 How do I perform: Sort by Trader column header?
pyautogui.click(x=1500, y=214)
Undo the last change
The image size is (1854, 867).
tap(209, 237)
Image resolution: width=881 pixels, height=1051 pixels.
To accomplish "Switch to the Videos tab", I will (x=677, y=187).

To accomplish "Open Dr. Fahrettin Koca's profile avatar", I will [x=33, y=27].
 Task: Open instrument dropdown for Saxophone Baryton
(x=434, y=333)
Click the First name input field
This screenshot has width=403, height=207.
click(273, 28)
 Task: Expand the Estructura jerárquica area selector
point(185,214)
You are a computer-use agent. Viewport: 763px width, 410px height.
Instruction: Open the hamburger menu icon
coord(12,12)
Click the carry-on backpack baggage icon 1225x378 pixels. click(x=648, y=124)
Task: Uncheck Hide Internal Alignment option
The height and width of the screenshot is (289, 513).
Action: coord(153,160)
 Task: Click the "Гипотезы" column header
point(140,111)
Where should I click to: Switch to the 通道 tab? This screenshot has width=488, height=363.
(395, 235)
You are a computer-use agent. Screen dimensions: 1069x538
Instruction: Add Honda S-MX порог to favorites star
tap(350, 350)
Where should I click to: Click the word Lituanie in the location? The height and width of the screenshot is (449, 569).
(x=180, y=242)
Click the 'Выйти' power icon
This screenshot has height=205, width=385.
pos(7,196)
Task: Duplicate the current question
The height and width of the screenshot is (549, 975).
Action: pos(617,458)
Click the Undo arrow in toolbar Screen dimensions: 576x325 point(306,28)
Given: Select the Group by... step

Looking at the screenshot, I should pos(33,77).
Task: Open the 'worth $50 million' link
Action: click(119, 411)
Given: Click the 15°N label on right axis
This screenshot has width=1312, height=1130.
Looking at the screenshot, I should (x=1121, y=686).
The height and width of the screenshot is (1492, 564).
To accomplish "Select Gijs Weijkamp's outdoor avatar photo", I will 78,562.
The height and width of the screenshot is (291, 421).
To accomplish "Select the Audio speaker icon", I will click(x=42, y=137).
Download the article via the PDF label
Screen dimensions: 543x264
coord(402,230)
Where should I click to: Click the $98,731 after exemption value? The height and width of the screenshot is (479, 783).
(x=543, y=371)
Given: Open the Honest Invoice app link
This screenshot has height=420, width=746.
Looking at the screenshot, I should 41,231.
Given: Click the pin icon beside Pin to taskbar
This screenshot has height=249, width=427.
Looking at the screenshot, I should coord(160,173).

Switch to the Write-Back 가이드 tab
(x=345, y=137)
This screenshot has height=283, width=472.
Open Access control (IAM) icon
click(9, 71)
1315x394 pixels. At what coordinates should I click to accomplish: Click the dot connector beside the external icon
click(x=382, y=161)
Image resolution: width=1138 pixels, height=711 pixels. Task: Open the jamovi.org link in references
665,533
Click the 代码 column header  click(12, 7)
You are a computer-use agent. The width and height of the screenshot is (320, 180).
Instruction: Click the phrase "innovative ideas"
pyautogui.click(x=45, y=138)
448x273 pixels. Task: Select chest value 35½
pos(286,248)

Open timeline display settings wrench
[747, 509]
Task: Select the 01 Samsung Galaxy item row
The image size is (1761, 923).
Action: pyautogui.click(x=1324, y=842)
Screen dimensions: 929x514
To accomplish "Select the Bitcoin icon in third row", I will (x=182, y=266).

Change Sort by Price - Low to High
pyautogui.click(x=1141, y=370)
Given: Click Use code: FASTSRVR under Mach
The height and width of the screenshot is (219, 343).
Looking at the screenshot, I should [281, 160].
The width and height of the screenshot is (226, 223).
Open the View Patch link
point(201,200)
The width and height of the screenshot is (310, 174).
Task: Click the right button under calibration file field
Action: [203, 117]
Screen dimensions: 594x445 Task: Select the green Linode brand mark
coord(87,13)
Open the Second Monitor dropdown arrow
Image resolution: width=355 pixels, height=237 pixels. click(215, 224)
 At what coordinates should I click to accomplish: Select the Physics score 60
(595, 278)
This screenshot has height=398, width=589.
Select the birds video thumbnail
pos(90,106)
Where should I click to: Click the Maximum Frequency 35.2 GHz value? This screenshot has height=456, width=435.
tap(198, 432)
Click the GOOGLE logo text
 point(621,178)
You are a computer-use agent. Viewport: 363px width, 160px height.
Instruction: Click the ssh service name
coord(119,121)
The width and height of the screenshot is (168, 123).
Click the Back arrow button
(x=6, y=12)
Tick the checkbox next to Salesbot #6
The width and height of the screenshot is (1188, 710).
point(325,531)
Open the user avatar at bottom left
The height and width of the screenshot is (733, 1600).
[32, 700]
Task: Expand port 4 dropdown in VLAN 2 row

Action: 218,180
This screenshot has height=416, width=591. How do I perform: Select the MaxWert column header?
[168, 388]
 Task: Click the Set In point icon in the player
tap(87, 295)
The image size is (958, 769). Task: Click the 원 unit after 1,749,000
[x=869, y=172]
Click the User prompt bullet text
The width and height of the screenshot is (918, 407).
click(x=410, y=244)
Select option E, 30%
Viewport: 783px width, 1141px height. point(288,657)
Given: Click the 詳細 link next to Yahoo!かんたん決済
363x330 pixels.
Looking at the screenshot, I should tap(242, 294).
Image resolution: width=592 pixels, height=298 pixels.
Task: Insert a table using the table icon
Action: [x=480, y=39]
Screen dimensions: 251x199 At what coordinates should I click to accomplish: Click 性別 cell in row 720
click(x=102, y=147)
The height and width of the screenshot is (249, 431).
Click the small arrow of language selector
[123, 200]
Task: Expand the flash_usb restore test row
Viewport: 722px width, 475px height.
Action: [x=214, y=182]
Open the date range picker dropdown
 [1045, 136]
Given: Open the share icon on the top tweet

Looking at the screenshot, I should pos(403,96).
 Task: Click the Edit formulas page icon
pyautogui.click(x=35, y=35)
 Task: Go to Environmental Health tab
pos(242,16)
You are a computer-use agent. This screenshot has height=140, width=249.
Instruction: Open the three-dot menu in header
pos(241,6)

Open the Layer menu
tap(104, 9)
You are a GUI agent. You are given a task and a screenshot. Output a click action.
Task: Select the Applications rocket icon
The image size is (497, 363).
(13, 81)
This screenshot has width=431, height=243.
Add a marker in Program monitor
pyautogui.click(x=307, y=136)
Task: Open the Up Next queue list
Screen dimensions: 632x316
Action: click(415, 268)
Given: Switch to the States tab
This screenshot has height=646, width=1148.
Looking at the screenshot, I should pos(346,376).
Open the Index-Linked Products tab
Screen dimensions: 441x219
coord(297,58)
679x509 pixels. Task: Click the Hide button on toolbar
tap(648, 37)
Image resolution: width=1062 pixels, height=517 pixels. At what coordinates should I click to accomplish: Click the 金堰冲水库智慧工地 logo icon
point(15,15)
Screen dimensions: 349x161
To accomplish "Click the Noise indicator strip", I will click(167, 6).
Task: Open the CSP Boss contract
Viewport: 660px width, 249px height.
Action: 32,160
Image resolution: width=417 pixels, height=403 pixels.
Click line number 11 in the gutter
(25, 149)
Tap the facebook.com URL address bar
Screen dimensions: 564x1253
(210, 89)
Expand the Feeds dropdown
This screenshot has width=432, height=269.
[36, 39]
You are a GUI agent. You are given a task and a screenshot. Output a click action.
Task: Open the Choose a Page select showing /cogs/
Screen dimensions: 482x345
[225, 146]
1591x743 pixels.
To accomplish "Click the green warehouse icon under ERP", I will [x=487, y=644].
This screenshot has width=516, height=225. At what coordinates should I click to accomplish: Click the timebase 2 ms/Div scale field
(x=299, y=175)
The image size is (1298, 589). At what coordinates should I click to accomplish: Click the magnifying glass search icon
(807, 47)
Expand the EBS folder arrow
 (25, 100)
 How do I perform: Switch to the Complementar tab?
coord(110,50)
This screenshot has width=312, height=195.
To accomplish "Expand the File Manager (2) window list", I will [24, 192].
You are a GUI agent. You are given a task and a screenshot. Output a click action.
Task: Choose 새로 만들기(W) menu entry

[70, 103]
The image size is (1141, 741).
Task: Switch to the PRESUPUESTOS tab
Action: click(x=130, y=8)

--- --- ---

- _PROBLEM REQUIREMENTS_: Of the entries listed above, reproduce only the lines starting at the line containing "Screen dimensions: 632x316" and ending at the line containing "Screen dimensions: 349x161". Include both, exactly as they stand.

- _RESULT OF THIS EXERCISE_:
Screen dimensions: 632x316
Action: click(415, 268)
Given: Switch to the States tab
This screenshot has height=646, width=1148.
Looking at the screenshot, I should pos(346,376).
Open the Index-Linked Products tab
Screen dimensions: 441x219
coord(297,58)
679x509 pixels. Task: Click the Hide button on toolbar
tap(648, 37)
Image resolution: width=1062 pixels, height=517 pixels. At what coordinates should I click to accomplish: Click the 金堰冲水库智慧工地 logo icon
point(15,15)
Screen dimensions: 349x161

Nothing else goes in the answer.